Casual Reading: Recharging With a Literary Interlude

Author: 
Renee Wright
April
2017

At the end of 2016, I received several emails shouting the headline, “best books of the year”. Usually, I don’t read through these lists because I think I don’t have time to read for pleasure or can’t afford the “distraction” from grading, planning, etc. However, with the winter break fast approaching and wanting to leave the challenges of the past semester behind me, I decided to check out the lists.

First, the lists include a wide array of options for any reader. I didn’t realize there were so many different lists out there. I’ll highlight a few and pick something from each one.

First, and possibly my favorite, is the Ted.com’s list of books students read in 28 countries.

Next, I liked the list from Quora’s and the 30 books to feel well-read, because these book recommendations come from members of the sites’ social network.

I had to include something based on sales and was surprised at the differences in the list from Google’s top 100 books from the Google Play store purchases and the list from Amazon.

Kirkus includes book reviews based on their literary merit, or as the site states, “accessible reviews written with an insider’s eye.” I love the variety, from middle school to teens and adult fiction and nonfiction. I spent a day simply going through the list and reading the summaries.

The lists all serve a different purpose and are curated using different criteria, and I like the idea of the variety. Of course, there are others, New York TimesGoodreadsAmazon, and NPR, to name a view. After a while, the search for a good book gets overwhelming!

Finally, I purchased the following books for my winter break reading.

We Show What We Have Learned & Other Stories

by Clare Beams

I’m a sucker for short stories, so this isn’t a far stretch from what I might pick up without the help of the list. What caught me was the first story in the collection……

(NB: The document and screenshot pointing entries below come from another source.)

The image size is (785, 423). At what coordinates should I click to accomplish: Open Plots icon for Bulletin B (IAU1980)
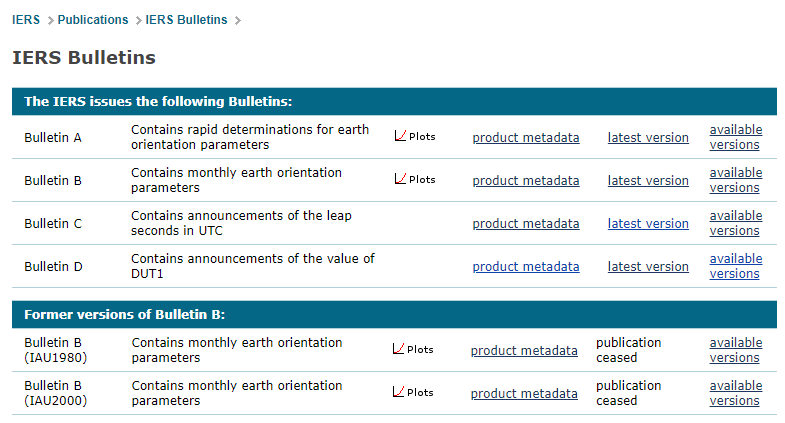(x=412, y=350)
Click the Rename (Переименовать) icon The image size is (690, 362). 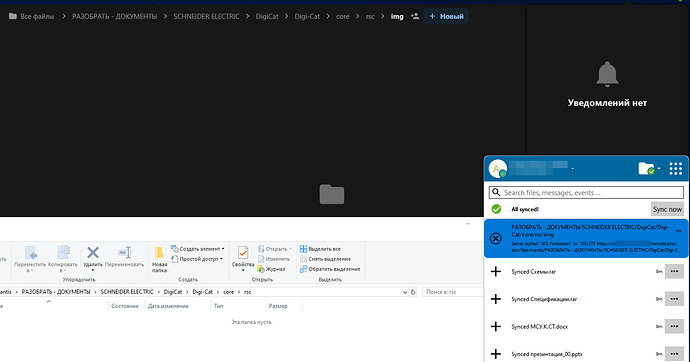[x=125, y=252]
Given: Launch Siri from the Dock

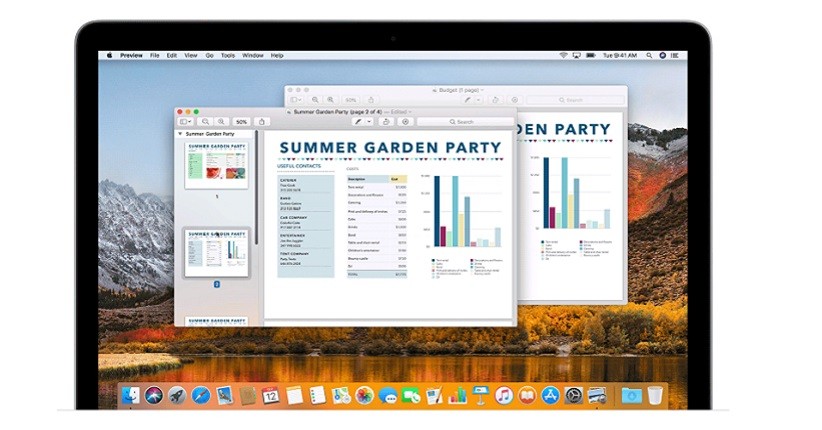Looking at the screenshot, I should pyautogui.click(x=153, y=396).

According to Kirkus Review, “In the title story of Beams’ debut collection, an elementary school teacher shocks her students by falling apart—quite literally—in front of the class. This is emblematic of Beams’ approach, in which ordinary characters are transformed, often in extraordinary, otherworldly ways.”

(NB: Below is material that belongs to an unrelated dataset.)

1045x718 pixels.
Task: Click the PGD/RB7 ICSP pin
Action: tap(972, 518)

The First Congress: How James Madison, George Washington, and a Group of Extraordinary Men Invented the Government

by Fergus M. Bordewich

I selected this nonfiction book because I actually enjoyed reading Hamilton (well, listening to it on the way to work), and I thought this might have similar historical surprises.

According to Kirkus Review, “While the Constitution outlined the theory of our nation, the obstreperous first Congress converted it to reality. It was not a pretty picture, and popular historian Bordewich delivers an entertaining description.”

The Handmaid's Tale

by Margaret Atwood

This is on the Quora list and I remembered I had purchased the book several years ago and never read it. I was drawn to the book because it’s a dystopian novel and supposed to be really scary! A real change of pace from my usual reading.

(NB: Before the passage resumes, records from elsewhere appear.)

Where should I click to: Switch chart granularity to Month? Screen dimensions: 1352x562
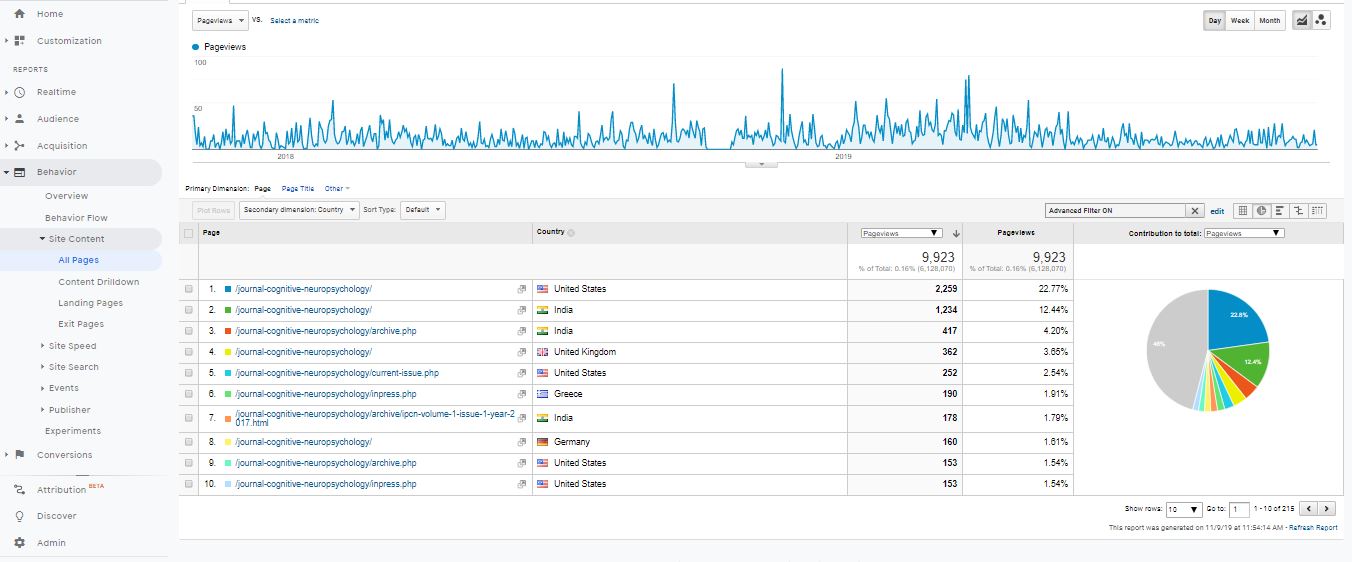tap(1269, 21)
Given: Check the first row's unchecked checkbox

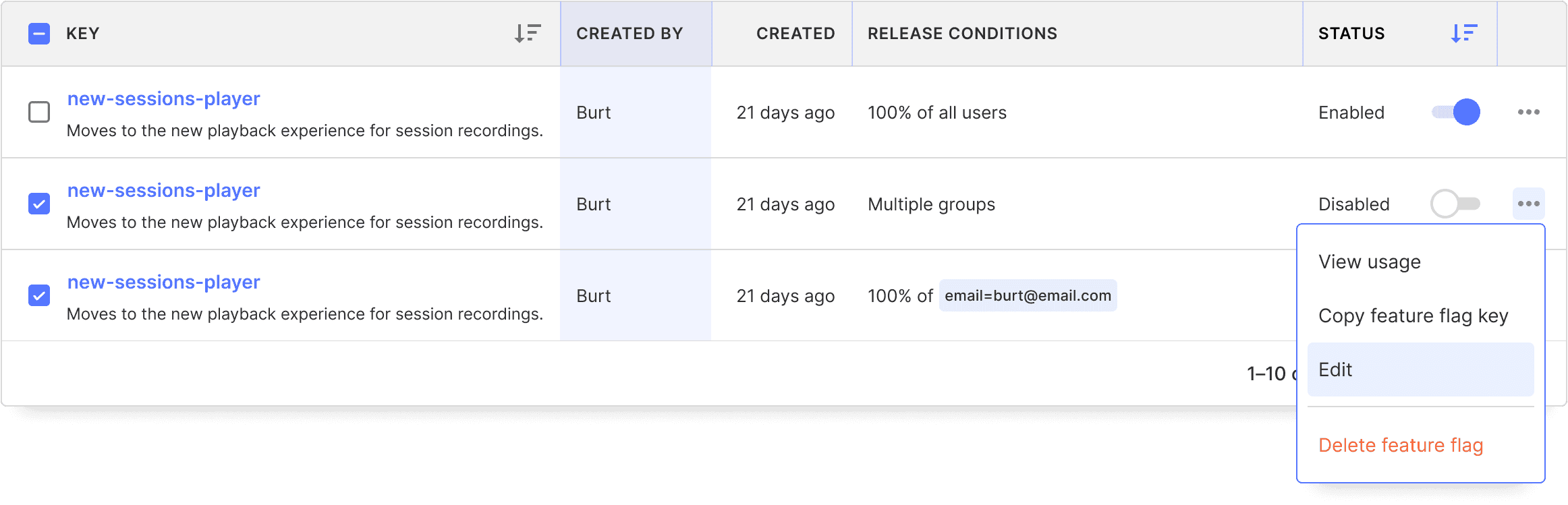Looking at the screenshot, I should click(39, 112).
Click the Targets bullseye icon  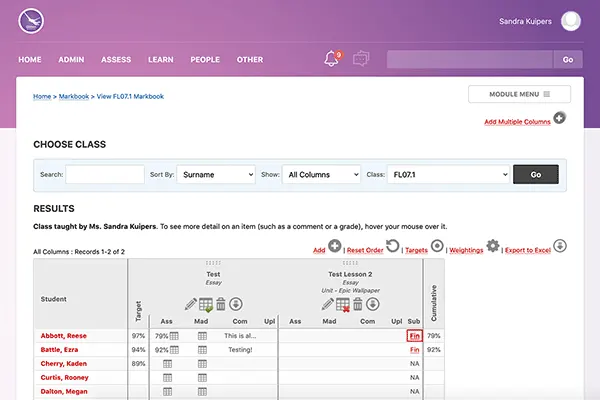click(x=437, y=246)
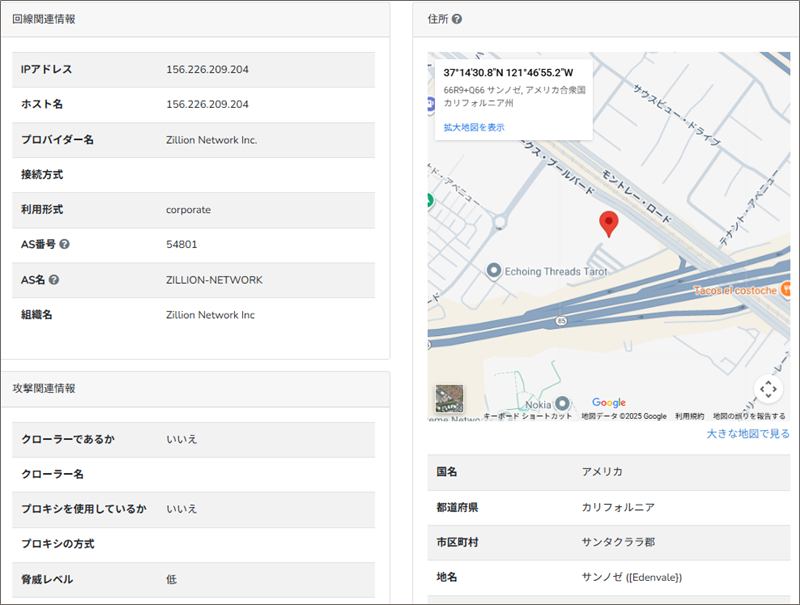Click the help icon beside 住所 heading
This screenshot has width=800, height=605.
click(457, 19)
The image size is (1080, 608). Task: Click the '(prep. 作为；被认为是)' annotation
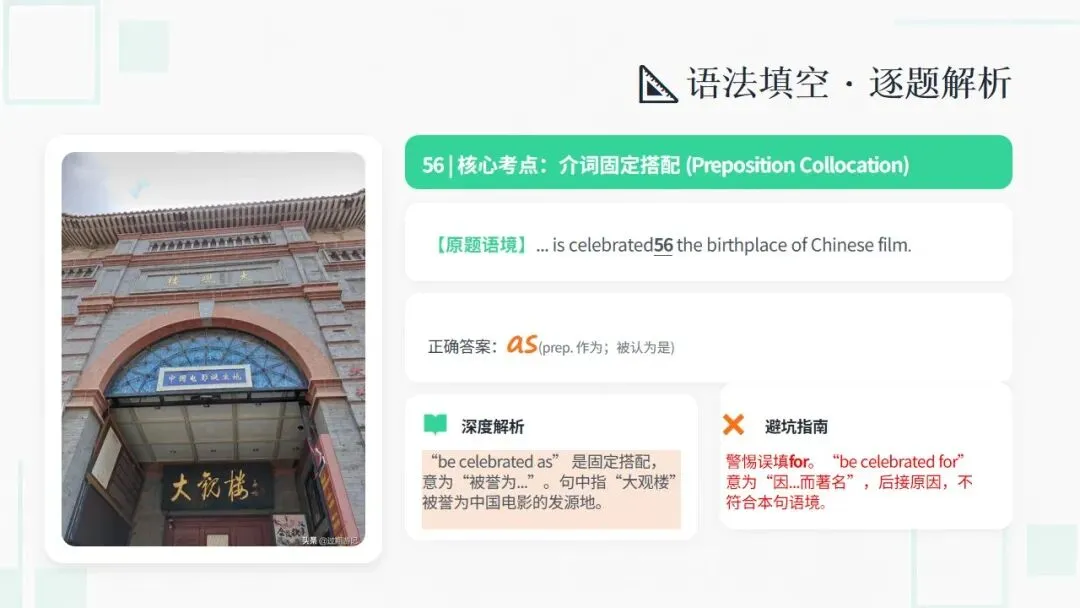[x=606, y=348]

According to Kirkus Review, “Atwood, to her credit, creates a chillingly specific, imaginable night-mare. The book is short on characterization and long on cynicism. But the scariness is visceral, a world that’s like a dangerous and even fatal grid, an electrified fence.”

One Hundred Years of Solitude

By Gabriel García Márquez, illustrated by Gregory Rabassa

I found that many of the books on the Ted.com list aren’t available in English. But this title had an English version with over 539,849 Ratings and 20,048 Reviews on Goodreads.com. Reading the review on Kirkus and Amazon wouldn’t have encouraged this purchase, which makes me realize I need to look at more than one suggestion to make future book decisions.

According to Goodreads, “Love and lust, war and revolution, riches and poverty, youth and senility — the variety of life, the endlessness of death, the search for peace and truth — these universal themes dominate the novel.”

milk and honey

By Rupi Kaur

This is listed as the number 11 best seller on the Google list. I selected this book because it is a mix of genres and I liked the idea of looking at both sides of a coin.

According to Goodreads, “milk and honey is a collection of poetry and prose about survival. It is about the experience of violence, abuse, love, loss, and femininity. It is split into four chapters, and each chapter serves a different purpose, deals with a different pain, heals a different heartache. milk and honey takes readers through a journey of the most bitter moments in life and finds sweetness in them because there is sweetness everywhere if you are just willing to look.”